Japanese tech giant Toshiba will no longer make laptops after more than three decades in the business, the company has announced. On August 4, Toshiba transferred its last outstanding share in Dynabook Inc., its laptop computing arm, to Sharp, another Japanese electronics corporation.
Following financial instability, Sharp bought 80% of Dynabook in 2018 for $36 million. With this final transfer of the last 19.9% of Dynabook shares, “Dynabook has become a wholly-owned subsidiary of Sharp,” according to a Toshiba statement.
In the race for personal computing, Toshiba has always been a solid contender. Launching its first 8-pound laptop in 1985, Toshiba was one of the biggest PC manufacturers in the early 2000s. However, continual innovations in the competition put Toshiba’s laptop creation in danger, with financial instability and low sales pushing the company closer and closer to the red. After a loss of $318 million in 2015, Toshiba shifted to a business hardware focus, leaving the consumer market behind.

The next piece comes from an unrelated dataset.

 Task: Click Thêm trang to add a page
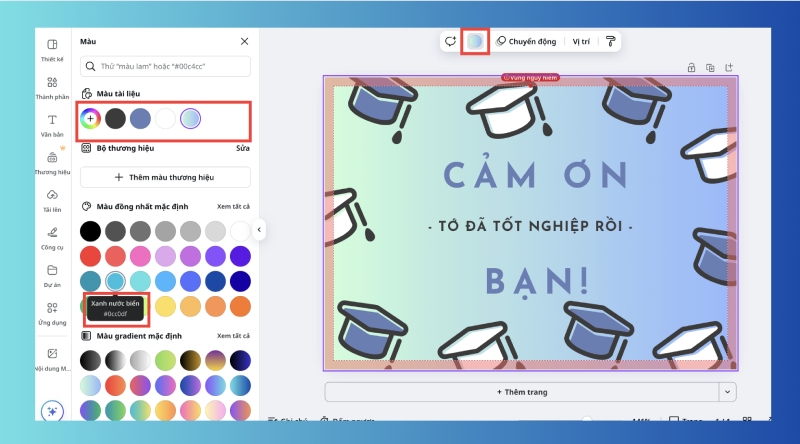pos(521,392)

The purchase was apart of Sharp’s rights in the 2018 deal that saw Toshiba’s PC business renamed Dynabook Inc.
When 2017 numbers reported hardware sales of less than 1.9 million units, Toshiba sold its personal computing arm to Sharp. With the company gaining an 80.1 percent stake in Toshiba’s laptop manufacturer, Sharp was also given the chance to purchase Toshiba’s remaining shares, which it exercised in June 2020.
The company made the first PC laptop in 1985: The T1100 boasted internal rechargeable batteries, a 3.5-inch floppy drive, and 256K of memory. ComputerWorld’s 20-year retrospective of the T1100 notes that Toshiba executives were unsure about the portable computer, but eventually came around, and began selling the T1100 for around $2,000.
During the 1990s and early 2000s, Toshiba was among the top PC manufacturers, but as more players crowded into the market and with fewer unique features to offer, Toshiba’s laptops waned in popularity.
Toshiba Corporation is a Japanese multinational conglomerate headquartered in Minato, Tokyo. Its diversified products and services include power, industrial and social infrastructure systems, elevators and escalators, electronic components, semiconductors, hard disk drives, printers, batteries, lighting, logistics, as well as IT solutions such as quantum cryptography.
It had been one of the biggest manufacturers of personal computers, consumer electronics, home appliances, and medical equipment. As a semiconductor company and the inventor of flash memory, Toshiba had been one of the top 10 in the chip industry until the late 2010s.